Willie Dixon
Biographie Willie Dixon
Willie Dixon
Can you imagine what music would be like without such hits as Hoochie Coochie Man, Little Red Rooster, Spoonful, I Ain't Superstitious, I Can't Quit You Baby or My Babe? Neither could many people. Thankfully, we don't have to. Little did the world know that in 1915, the person who made all of this possible would be born.
Willie Dixon has been called “the poet laureate of the blues” and “the father of modern Chicago Blues.” He was indisputably the pre-eminent blues songwriter of his era, credited with writing more than 500 songs by the end of his life. Moreover, Dixon is a towering figure in the history and creation of Chicago Blues on other fronts. While on staff at Chess Records, Dixon produced, arranged, and played bass on sessions for Chuck Berry, Muddy Waters, Howlin’ Wolf, Litter Walter, Sonny Boy Williamson II, and others. In no small way, he served as a crucial link between the blues and rock ‘n roll.
Born in 1915 in Vicksburg, MS, Dixon began rhyming, singing and writing songs in his youth. He was exposed to a varity of music – gospel, blues, country & western – which served as the seeds for the symbiotic music he would later make in Chicago. Moving to the city in 1936, he had a bried career as a boxer and then skirmished with the U.S. Army, refusing induction on the grounds he was a conscientious objector. His early forays on the Chicago music scene included stints with The Five Breezes, The Four Jumps of Jive and The Big Three Trio, all of which made records. The Big Three Trio, in particular, are noteworthy for having brought harmony singing to the blues. Dixon really found his niche at Chess, where he was allowed to develop as a recording artist, session musician, in-house songwriter and staff musician beginning in 1951.
Some of the now classic songs he wrote for other during his lengthy tenure at Chess include “Hoochie Coochie Man”, “I’m Ready” and “I Just Want to Make Love to You” (Muddy Waters); “Back Door Man”, “Spoonful” and “I Ain’t Superstitious” (Howlin’ Wolf); “My Babe” (Little Walter); and “Wang Dang Doodle” (Koko Taylor). Though he didn’t write for Chuck Berry, Dixon played bass on most of his early records. For a few years in the late 50’s, he also wrote for and worked with artists on the crosstown Cobra label, including such fledgling bluesmen as Otis Rush, Buddy Guy and Magic Sam.
Dixon returned to Chess in 1959, and the 60’s saw the full flowering of his talents there. In addition to writing and producing some of his greatest works during that decade, he recorded a series of albums in a duet format with Memphis Slim on the Folkways, Verve and Battles labels.
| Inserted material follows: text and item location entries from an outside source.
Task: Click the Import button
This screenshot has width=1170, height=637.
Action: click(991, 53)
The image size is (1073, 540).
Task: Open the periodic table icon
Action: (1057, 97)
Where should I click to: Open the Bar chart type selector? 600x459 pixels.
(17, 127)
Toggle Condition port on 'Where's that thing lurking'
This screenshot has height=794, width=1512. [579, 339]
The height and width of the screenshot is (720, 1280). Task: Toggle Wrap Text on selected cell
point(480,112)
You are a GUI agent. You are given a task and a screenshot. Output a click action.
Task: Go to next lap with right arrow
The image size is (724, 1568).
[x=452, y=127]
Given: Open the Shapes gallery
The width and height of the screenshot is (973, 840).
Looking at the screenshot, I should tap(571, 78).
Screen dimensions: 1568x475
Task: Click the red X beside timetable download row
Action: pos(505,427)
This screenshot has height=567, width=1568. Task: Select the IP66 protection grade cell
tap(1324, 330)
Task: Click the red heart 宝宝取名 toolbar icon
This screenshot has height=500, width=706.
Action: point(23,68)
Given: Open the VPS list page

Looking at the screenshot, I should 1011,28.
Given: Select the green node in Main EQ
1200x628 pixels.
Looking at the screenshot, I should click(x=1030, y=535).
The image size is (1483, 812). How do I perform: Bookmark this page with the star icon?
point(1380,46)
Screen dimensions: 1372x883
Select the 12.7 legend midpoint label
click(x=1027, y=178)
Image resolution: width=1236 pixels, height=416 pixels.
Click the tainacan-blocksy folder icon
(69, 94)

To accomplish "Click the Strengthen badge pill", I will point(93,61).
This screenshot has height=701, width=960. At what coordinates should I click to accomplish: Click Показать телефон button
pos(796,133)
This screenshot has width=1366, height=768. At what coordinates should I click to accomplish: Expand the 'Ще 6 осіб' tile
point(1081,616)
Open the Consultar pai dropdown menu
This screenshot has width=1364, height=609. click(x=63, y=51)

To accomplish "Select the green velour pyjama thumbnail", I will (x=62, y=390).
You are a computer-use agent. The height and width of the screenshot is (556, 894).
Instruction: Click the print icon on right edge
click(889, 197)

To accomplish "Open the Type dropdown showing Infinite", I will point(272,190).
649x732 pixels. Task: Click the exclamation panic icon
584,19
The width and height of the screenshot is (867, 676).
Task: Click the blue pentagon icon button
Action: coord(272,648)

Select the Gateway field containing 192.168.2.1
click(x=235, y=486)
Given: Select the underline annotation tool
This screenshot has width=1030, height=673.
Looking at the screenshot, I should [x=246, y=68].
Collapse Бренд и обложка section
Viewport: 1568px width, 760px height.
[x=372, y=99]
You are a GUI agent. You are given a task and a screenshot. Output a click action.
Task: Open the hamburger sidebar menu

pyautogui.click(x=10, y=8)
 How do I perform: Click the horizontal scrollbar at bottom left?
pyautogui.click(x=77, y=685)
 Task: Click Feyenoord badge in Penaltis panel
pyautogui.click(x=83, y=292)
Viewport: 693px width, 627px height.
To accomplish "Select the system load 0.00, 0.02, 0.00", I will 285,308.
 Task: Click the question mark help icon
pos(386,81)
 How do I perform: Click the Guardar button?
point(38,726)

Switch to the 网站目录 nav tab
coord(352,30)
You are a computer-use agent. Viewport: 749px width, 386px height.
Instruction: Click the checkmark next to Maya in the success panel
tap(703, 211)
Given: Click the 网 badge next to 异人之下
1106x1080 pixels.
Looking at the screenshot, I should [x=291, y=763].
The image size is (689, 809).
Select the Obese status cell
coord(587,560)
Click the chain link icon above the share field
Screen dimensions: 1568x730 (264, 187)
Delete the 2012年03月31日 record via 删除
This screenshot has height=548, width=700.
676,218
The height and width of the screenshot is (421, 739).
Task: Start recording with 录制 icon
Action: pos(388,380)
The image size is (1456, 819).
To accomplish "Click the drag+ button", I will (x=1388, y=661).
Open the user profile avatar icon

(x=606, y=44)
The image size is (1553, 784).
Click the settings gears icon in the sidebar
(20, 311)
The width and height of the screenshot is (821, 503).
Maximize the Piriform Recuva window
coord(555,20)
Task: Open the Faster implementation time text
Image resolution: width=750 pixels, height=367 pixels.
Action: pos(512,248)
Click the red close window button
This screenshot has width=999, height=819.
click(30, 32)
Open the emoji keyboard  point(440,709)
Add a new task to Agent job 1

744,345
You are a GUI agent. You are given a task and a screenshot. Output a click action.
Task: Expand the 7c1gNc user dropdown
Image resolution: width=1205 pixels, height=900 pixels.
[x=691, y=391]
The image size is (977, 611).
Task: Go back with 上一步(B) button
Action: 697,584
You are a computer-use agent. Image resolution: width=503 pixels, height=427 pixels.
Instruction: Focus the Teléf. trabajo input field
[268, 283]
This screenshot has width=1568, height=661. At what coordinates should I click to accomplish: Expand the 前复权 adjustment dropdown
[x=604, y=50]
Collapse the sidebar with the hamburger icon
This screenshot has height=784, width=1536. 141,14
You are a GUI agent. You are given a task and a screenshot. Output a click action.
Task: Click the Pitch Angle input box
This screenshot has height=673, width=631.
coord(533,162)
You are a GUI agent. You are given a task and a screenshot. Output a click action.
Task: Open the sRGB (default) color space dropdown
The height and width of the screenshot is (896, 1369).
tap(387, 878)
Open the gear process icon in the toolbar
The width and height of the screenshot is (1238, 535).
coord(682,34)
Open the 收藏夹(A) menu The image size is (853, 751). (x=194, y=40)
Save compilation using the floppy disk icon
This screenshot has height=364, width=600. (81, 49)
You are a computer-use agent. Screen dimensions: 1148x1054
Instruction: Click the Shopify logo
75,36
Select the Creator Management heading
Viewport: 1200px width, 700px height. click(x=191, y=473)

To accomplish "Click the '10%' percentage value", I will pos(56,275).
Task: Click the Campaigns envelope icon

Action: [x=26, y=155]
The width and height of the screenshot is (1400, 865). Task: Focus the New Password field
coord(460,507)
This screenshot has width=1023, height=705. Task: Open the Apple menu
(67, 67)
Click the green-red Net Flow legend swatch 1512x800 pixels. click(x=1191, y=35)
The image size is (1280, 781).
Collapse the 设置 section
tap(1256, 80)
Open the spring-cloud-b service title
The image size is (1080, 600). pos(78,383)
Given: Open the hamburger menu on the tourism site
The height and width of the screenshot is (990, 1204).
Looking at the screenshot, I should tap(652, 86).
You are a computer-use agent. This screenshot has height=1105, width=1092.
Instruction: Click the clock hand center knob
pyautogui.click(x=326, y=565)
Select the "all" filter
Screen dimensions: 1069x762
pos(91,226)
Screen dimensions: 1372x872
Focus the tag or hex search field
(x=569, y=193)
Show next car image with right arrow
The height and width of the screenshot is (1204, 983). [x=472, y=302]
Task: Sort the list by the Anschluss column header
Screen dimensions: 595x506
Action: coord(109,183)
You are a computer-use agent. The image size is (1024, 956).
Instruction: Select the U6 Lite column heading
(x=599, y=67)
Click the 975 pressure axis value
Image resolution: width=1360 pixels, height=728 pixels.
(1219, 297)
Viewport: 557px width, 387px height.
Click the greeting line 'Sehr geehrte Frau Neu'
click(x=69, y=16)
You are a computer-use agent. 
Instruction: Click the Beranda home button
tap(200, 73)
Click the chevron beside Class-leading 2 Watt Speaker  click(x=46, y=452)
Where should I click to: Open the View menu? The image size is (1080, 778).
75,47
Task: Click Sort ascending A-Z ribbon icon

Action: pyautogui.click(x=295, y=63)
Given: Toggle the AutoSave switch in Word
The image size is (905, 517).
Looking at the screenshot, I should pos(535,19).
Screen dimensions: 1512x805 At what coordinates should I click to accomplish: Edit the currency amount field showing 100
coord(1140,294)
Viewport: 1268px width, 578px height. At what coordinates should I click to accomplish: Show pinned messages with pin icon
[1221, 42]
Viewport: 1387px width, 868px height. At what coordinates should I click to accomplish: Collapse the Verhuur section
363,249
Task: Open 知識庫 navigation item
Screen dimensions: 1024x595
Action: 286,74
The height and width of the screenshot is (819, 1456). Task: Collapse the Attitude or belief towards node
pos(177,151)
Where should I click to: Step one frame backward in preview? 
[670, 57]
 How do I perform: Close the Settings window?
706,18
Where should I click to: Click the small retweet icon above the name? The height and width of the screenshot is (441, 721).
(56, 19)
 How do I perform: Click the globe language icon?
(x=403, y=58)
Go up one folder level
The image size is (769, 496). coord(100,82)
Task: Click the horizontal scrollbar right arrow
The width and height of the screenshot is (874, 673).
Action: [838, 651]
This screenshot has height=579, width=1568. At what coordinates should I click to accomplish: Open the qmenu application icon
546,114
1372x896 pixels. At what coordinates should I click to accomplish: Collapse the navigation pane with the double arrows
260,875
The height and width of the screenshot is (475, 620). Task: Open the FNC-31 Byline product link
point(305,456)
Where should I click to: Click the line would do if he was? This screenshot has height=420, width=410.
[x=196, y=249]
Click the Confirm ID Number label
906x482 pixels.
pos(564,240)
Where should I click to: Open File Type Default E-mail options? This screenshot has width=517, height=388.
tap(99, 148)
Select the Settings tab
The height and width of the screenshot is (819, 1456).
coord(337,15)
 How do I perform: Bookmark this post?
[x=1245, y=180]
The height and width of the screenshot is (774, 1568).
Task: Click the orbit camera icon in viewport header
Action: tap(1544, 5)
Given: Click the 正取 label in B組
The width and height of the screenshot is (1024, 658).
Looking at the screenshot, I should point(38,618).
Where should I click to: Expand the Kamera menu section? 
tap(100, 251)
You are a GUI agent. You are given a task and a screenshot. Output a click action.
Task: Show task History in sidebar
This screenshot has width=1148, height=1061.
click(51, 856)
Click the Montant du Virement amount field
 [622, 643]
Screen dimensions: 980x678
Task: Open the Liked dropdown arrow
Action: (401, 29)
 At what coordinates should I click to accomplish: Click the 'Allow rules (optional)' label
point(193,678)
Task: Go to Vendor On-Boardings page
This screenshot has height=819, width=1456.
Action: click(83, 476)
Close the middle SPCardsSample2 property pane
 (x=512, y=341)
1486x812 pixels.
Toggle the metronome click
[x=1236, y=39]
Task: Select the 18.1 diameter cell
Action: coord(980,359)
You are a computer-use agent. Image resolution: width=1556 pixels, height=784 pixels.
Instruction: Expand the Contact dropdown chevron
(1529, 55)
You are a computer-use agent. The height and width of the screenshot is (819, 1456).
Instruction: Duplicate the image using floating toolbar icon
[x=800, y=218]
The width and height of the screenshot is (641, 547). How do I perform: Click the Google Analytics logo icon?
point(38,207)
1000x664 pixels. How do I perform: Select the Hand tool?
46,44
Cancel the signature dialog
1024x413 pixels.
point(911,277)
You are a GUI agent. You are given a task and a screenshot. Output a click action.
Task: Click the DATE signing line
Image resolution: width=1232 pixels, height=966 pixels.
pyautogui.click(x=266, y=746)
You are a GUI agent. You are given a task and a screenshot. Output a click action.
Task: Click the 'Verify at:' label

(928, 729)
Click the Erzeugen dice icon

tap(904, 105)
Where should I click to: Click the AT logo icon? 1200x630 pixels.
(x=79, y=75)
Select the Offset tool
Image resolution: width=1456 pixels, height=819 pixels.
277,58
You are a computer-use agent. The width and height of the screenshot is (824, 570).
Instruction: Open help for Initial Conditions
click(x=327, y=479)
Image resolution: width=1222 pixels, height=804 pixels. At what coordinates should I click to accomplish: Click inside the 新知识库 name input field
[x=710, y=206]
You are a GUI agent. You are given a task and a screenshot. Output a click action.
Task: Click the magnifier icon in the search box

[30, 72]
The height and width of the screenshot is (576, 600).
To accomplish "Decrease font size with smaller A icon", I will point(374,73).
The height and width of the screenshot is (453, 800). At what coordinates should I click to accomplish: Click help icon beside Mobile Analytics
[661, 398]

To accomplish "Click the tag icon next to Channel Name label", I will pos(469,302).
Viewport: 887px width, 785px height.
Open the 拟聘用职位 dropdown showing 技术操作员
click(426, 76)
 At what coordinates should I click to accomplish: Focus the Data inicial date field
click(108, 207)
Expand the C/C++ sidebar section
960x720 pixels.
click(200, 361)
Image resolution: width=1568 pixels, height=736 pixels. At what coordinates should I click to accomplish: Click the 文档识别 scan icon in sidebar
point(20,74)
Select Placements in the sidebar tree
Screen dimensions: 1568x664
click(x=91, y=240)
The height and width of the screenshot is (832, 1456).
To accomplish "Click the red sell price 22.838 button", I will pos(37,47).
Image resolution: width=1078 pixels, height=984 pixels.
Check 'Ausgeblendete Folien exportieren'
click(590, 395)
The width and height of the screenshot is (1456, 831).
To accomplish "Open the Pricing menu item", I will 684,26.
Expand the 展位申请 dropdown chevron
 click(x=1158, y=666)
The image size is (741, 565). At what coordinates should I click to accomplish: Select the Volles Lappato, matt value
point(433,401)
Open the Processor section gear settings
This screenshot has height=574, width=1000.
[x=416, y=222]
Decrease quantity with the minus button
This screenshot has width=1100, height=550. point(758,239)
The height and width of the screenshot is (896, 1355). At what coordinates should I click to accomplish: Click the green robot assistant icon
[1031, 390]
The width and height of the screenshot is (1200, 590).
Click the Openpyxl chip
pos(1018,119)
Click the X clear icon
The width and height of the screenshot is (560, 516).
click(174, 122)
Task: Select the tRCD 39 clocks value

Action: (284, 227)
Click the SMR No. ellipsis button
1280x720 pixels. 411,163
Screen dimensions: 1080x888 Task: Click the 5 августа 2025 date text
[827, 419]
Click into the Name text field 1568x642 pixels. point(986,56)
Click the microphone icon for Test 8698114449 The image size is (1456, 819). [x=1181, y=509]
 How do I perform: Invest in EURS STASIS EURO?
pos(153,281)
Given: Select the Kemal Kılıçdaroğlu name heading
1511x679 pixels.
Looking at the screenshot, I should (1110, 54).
His first album as a solo artist, Willie’s Blues, appeared on the Bluesville label in 1960. In his capacity as a staff producer at Chess, he wouldn’t get around to releasing a follow-up album under his own name until I Am the Blues appeared on Columbia Records in 1970. Albums followed from him at more regular intervals in subsequent years, culminating in the 1988 release of Hidden Charms, which won Dixon a Grammy for Best Traditional Blues Recording.
In his later years, Willie Dixon became a tireless ambassador of the blues and a vocal advocate for its practitioners, founding the Blues Heaven Foundation. The organization works to preserve the blues’ legacy and to secure copyrights and royalties for blues musicians who were exploited in the past. Speaking with the simple eloquence that was a hallmark of his songs, Dixon put it like this: “The blues are the roots and the other musics are the fruits. It’s better keeping the roots alive, because it means better fruits from now on. The blues are the roots of all American music. As long as American music survives, so will the blues.”
Willie Dixon published his autobiography, I Am the Blues, in 1989 – a year after Chess Records released Willie Dixon: The Chess Box, a two-disc set that included Dixon’s greatest songs as performed by the artists who made them famous – Muddy Waters, Howlin’ Wolf, Little Walter, Bo Diddley, Lowell Fulson and Dixon, himself.